Versioned Log Stream Merkle Tree
:warning: This repository is a work in progress and is not production ready :construction:
- Versioned Log Stream Merkle Tree is an authenticated key-value store optimized for large-scale use.
- Origin: LETUS (See DMM-Trie plus VDLS).
Objectives
- Authentication: provide commitment (state root) and inclusion proofs for key-value pairs.
- Multi-version: track and provide authenticated historical states.
- Performance: minimize I/O amplifications of the underlying storage.
Architecture
Tree Structure
- The current design utilizes a 16-way trie as Merkle Tree.
- Each leaf node records:
- $V$ the data version.
- $k$ the key.
- $l$ the location of the node in the underlying storage.
- $h = H(k, v)$ the Merkle hash of this node.
- Each index node maintains 16 slots and a bitmap $b$ to indicate whether a slot is not empty.
- Occupied slots record data version $V_c$, Merkle hash $h_c$, and a memory reference $r$ of its child node.
- The Merkle hash of an index node is computed after concatenating the Merkle hash of its child nodes.
- The root hash of the VLSM tree is recursively calculated with the child nodes.
- Nodes are routed via 4-bit nibbles, with multiple nibbles spliced to form a nibble path.
- Nibbles are derived from $H(k)$'s prefix to ensure balance and resistance to attacks.
- The VLSM tree structure is deterministic given a set of key-value pairs, as the splitting and merging of VLSM tree nodes depend solely on the nibbles.

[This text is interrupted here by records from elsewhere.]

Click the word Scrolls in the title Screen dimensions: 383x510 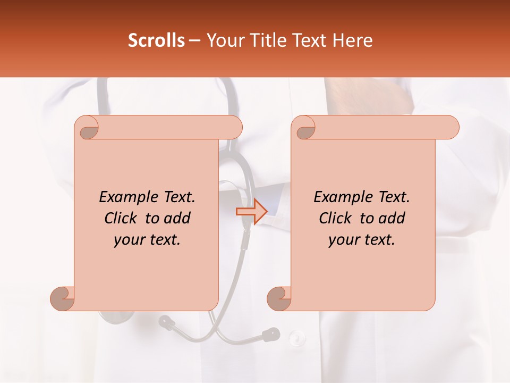click(x=156, y=40)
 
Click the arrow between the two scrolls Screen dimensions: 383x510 click(x=251, y=212)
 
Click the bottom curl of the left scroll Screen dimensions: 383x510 click(x=63, y=298)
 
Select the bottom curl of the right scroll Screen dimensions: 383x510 click(x=279, y=298)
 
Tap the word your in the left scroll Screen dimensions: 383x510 click(x=128, y=240)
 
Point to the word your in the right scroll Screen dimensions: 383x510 click(x=343, y=240)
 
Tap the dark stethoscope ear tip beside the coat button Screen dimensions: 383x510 click(x=271, y=334)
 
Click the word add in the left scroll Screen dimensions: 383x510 click(x=177, y=218)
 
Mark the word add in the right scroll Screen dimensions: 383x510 click(x=392, y=218)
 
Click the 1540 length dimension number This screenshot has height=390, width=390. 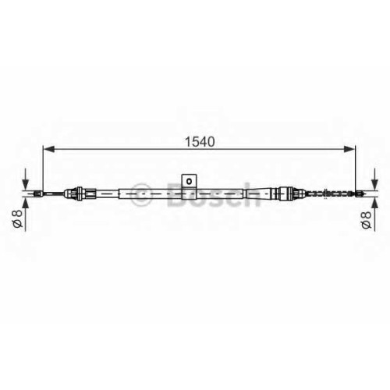coord(200,142)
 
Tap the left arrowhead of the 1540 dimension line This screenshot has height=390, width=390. coord(48,149)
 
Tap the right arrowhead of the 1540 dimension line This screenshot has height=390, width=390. coord(349,149)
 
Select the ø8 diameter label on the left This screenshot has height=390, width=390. coord(18,218)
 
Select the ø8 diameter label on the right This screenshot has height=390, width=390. coord(366,219)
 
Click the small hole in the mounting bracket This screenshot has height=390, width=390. coord(190,181)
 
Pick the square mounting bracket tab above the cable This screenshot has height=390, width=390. coord(190,181)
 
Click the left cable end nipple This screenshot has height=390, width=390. coord(38,193)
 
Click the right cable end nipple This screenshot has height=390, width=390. coord(360,193)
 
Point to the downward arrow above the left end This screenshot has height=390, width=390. coord(26,179)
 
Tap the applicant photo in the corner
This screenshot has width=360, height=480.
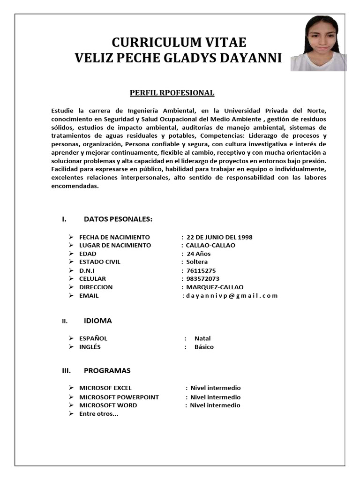pyautogui.click(x=318, y=43)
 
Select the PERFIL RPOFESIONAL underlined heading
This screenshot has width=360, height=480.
pyautogui.click(x=172, y=93)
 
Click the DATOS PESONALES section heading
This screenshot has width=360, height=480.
pyautogui.click(x=118, y=219)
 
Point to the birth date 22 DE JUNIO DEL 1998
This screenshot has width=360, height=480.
pyautogui.click(x=219, y=237)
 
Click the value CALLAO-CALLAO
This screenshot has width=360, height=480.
pyautogui.click(x=210, y=245)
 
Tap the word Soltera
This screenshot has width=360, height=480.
pyautogui.click(x=197, y=262)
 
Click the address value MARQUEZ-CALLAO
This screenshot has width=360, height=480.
pyautogui.click(x=215, y=287)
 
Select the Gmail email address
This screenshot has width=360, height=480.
pyautogui.click(x=232, y=295)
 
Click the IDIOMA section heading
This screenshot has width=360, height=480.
pyautogui.click(x=98, y=321)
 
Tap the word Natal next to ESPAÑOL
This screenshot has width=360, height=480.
pyautogui.click(x=202, y=338)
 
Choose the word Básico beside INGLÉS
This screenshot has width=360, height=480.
pyautogui.click(x=204, y=347)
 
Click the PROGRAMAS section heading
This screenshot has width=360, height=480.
pyautogui.click(x=107, y=370)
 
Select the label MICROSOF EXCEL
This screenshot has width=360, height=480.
pyautogui.click(x=105, y=388)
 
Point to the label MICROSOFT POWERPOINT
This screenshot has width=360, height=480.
pyautogui.click(x=119, y=397)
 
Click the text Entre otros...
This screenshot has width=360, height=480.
pyautogui.click(x=98, y=413)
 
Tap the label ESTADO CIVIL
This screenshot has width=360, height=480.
pyautogui.click(x=99, y=262)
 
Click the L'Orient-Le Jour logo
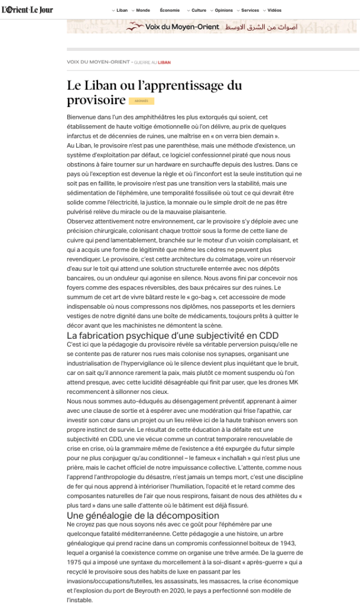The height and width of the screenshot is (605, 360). click(x=27, y=10)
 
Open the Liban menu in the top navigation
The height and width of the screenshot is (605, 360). click(x=122, y=11)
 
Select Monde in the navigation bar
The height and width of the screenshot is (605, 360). click(x=142, y=11)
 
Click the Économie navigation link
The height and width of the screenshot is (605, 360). click(x=170, y=11)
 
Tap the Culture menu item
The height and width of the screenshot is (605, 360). click(x=199, y=11)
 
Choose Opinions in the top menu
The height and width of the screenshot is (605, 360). click(x=223, y=11)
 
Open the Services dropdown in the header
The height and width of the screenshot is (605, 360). click(x=250, y=11)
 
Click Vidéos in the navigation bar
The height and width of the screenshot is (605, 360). click(x=274, y=11)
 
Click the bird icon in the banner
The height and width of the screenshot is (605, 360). click(x=136, y=27)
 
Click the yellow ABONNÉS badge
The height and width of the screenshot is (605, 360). click(x=141, y=101)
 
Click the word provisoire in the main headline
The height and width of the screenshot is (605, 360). click(x=96, y=100)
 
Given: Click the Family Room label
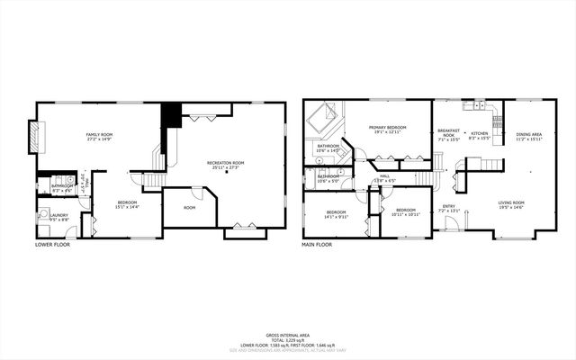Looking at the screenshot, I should point(99,134).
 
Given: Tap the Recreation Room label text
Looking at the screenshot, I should point(228,163).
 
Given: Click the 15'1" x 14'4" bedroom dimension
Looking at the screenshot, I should point(127,207).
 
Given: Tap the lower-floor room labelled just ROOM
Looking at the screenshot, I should point(190,208).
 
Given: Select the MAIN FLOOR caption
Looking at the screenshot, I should point(317,245).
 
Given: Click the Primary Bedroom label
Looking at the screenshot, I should point(387,128).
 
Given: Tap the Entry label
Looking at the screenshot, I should point(448,206).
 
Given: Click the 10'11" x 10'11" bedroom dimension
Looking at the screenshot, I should point(406,214).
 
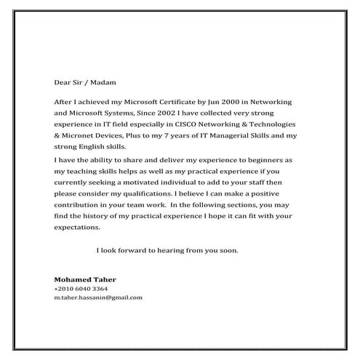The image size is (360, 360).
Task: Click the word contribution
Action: [79, 205]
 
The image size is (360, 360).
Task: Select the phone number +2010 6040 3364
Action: [81, 289]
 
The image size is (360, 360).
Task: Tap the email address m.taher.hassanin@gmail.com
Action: [98, 297]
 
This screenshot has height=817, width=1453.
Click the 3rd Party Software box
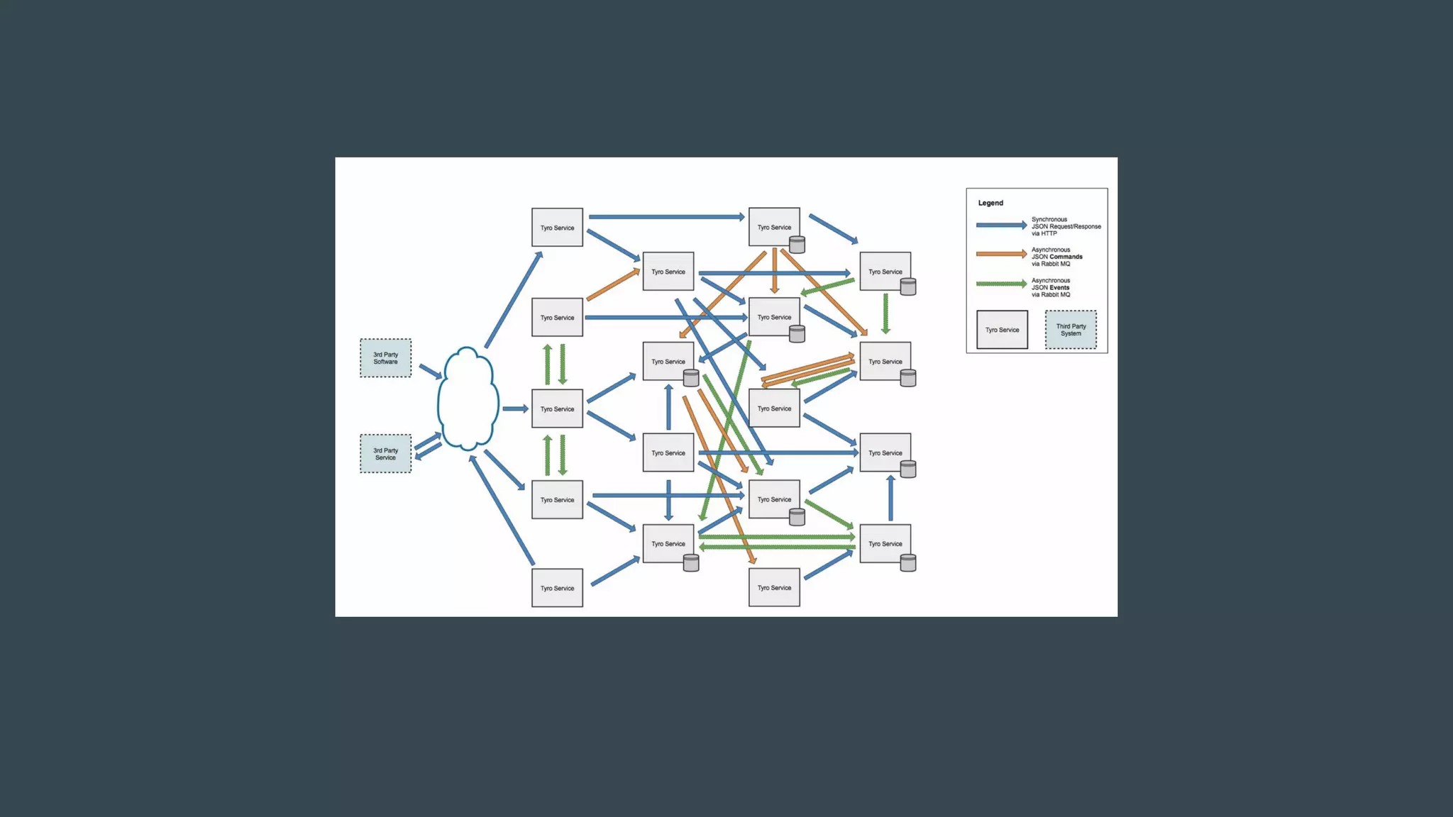[385, 358]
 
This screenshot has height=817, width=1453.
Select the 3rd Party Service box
[385, 454]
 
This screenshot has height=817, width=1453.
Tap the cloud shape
[468, 399]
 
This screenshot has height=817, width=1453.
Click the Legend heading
[990, 203]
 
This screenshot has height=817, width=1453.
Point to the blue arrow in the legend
[1001, 226]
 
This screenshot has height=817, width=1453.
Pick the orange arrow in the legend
[1001, 254]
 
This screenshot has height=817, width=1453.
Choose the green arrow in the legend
[1001, 284]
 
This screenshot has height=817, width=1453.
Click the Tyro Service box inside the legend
[1002, 330]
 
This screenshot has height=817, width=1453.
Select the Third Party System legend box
[1071, 330]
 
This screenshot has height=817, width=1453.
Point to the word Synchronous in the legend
[1049, 219]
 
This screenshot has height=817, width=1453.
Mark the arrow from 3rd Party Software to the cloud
[430, 371]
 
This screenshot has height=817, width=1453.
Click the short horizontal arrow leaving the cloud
[515, 408]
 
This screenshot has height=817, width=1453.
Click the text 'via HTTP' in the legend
[1044, 233]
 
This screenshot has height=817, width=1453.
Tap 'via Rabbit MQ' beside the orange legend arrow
[1051, 264]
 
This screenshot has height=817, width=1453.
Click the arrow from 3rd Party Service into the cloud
[427, 441]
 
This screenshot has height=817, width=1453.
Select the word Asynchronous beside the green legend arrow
[1051, 280]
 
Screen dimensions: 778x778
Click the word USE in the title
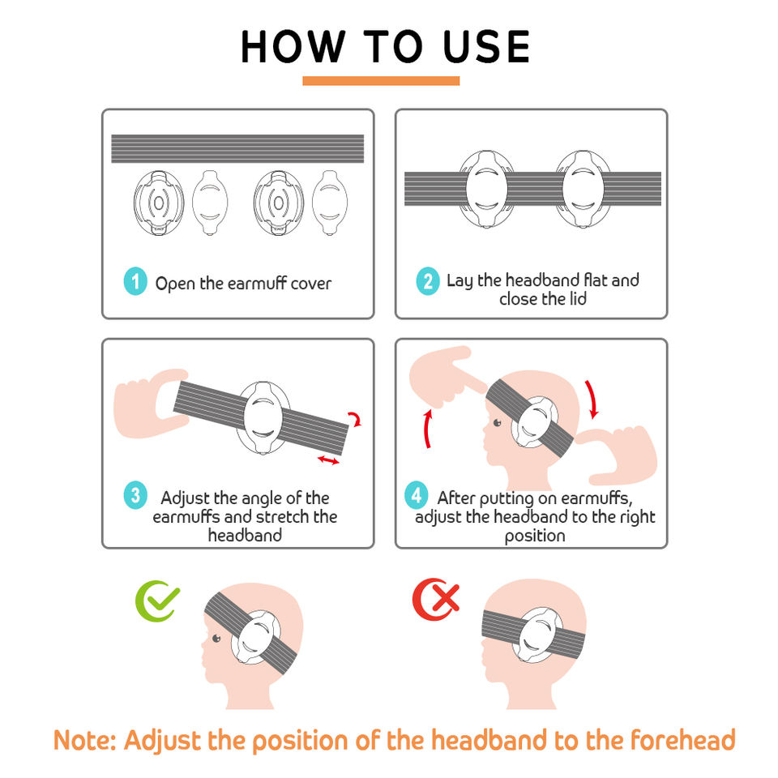pyautogui.click(x=486, y=47)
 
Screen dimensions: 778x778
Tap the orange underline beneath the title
pyautogui.click(x=381, y=81)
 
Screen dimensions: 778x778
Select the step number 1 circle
pyautogui.click(x=135, y=281)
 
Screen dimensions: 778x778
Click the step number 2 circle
pyautogui.click(x=428, y=281)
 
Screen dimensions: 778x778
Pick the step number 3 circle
pyautogui.click(x=135, y=495)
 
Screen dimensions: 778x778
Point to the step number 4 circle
pyautogui.click(x=417, y=495)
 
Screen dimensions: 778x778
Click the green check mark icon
pyautogui.click(x=157, y=601)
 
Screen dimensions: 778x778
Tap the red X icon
pyautogui.click(x=436, y=599)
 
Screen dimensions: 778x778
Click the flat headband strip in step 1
pyautogui.click(x=237, y=148)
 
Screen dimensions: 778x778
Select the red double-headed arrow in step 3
pyautogui.click(x=328, y=460)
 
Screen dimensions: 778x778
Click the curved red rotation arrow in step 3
pyautogui.click(x=356, y=418)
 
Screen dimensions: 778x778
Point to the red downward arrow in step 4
pyautogui.click(x=592, y=400)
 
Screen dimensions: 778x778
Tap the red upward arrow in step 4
pyautogui.click(x=428, y=429)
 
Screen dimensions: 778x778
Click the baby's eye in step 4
pyautogui.click(x=497, y=423)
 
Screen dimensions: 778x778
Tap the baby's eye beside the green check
pyautogui.click(x=216, y=638)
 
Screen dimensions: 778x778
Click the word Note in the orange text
pyautogui.click(x=81, y=740)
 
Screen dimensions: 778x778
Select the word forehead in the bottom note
pyautogui.click(x=682, y=740)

- The root hash is, therefore, deterministic by the dataset, regardless of the order of the updates.
Multi-Versioning
- VLSM tree supports data multi-versioning by maintaining the data version $V$ in each node and allows queries of value data, root hash, and Merkle proof for each version.
- $V$ is a comparable 64-bit integer, such as a block number or transaction number.
- When data is updated, the $V$ and Merkle hash $h$ of the nodes along the vertical path from root to leaf need to be updated.
- Redirect-on-write (RoW) is employed to optimize memory usage, which prevents multi-versioned data structures from copying unnecessary data.
- Although historical versions are necessary for auditability and verification of data changes, they are generally infrequently accessed.
- The storage engine should skew resources, such as memory, towards the latest versions to accelerate transaction processing.